Even those Westerners who have ‘lived in Africa on and off for most of [their] lives,’ like Ginny Bailey’s character Louis are ‘wary of talking politics’: ‘somebody would inevitably mention the legacy of colonialism and borders drawn by rulers with no respect for tribal allegiances. They would lay the blame for Africa’s ills at the feet of the former colonial powers, or the modern equivalent, the multinationals. They’d talk about the lack of nationhood in Africa and they might go on to bring in the curse of oil and the stifling effect of protectionism and subsidies in the West.’ Louis is wary of mentioning all of this, but the oppressor’s guilt he feels in every freckle on his white skin means that, like many of us, he falls prey to ‘a kind of egotism in thinking everything was his responsibility.’
Fortunately for the reader, this passage is atypical of Africa Junction. Ginny Bailey, who edits both Riptide – a journal that champions the short story – and the Africa Research Bulletin, treats us to a realistic portrayal of ordinary lives in Dakar and Timbuktu, Cardiff and Exeter, Ethiopia and Mali. Stretching across continents and lives, Africa Junction draws on all of Bailey’s background in short stories. Episodic and fragmentary, most chapters of this highly ambitious debut would stand alone as short fiction. The attention to detail inherent in this structure and the constant flickering between the familiarities of the UK and the dry deserts and sweltering cities of West Africa accentuates the descriptions of each and gives powerful resonance to the nuances of difference that dictate our lives.

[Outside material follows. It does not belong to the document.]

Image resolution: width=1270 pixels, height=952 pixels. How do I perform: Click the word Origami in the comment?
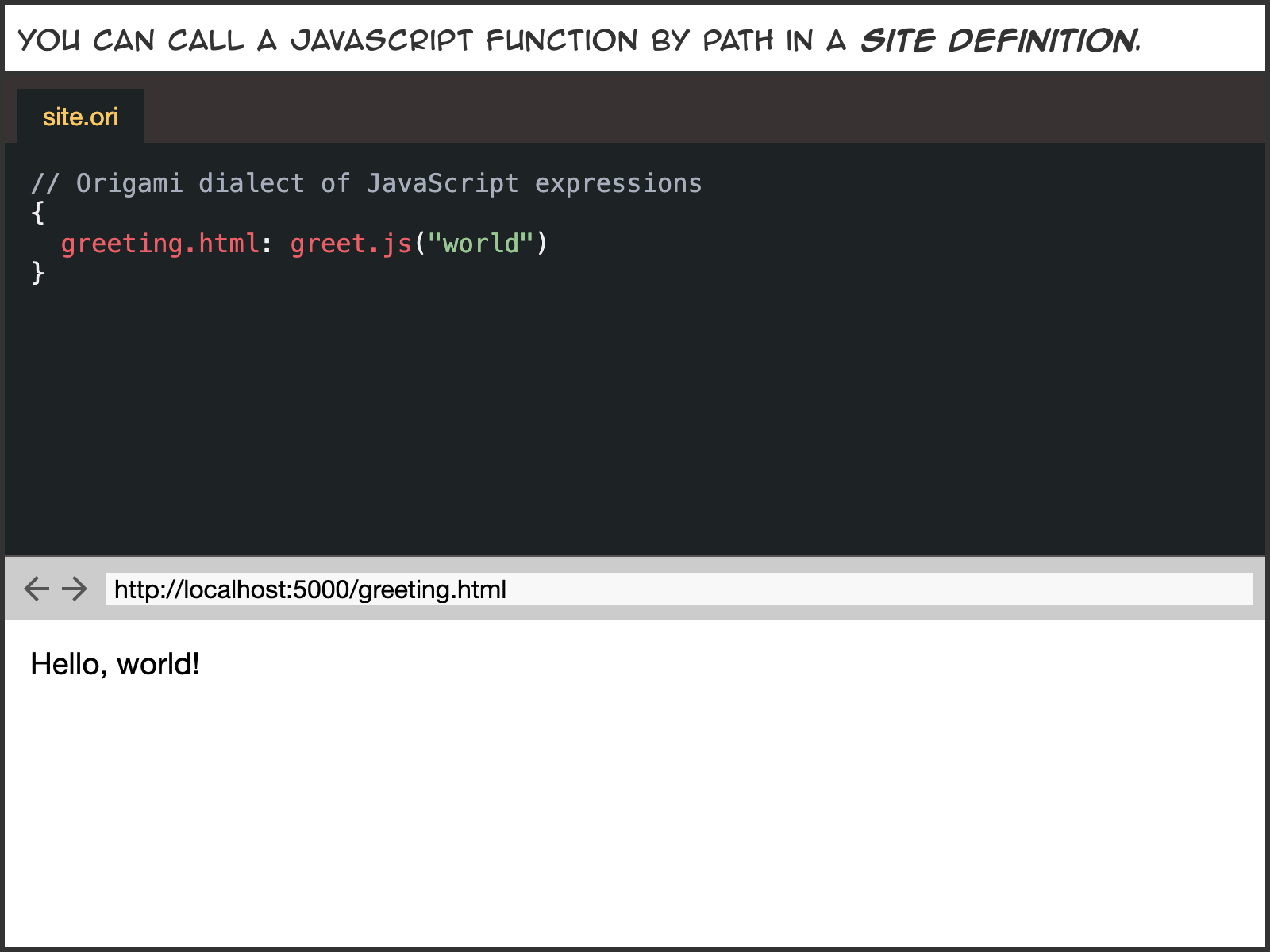[129, 183]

It is a cliché to protest that the things that our common humanity is a stronger force than those things that separate us – material wealth, for example – but where fiction can sometimes be more powerful than all the facts in the world is by demonstrating rather than telling us of this truth. Africa Junction never shies away from darkness: its panoramic story – thirty years elapse between its first and last episodes – takes in child slavery, sexual exploitation, living with the threat of AIDS and civil war. It also touches on life experiences that we might feel are closer to home: the difficulties of growing up, failed relationships, the perils of online dating. Yet never do we feel there is a judgment being made; we never get the feeling that one set of hardships is more trivial than another.

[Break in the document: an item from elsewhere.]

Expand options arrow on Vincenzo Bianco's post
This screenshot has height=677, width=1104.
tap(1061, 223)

That is because of Adele, the central character through whom Bailey weaves all of the various threads of the story together. Adele is a French teacher and single mother living in Exeter, but through the novel’s mosaic we learn of her youth in Cardiff and her childhood in Senegal. Africa Junction traces Adele’s quest to find her childhood friend Ellena – a kind of twin - whose memory haunts her to this day. It is an adventure story as well as a heartfelt meditation on how we can rebuild broken lives.When Adele reaches the point where she is finally ready to move on, when she realizes that the past doesn’t always have to drag you down, that guilt and fear don’t get you anywhere near as far as love and hope and kindness, you get the feeling Bailey might be talking about Africa too.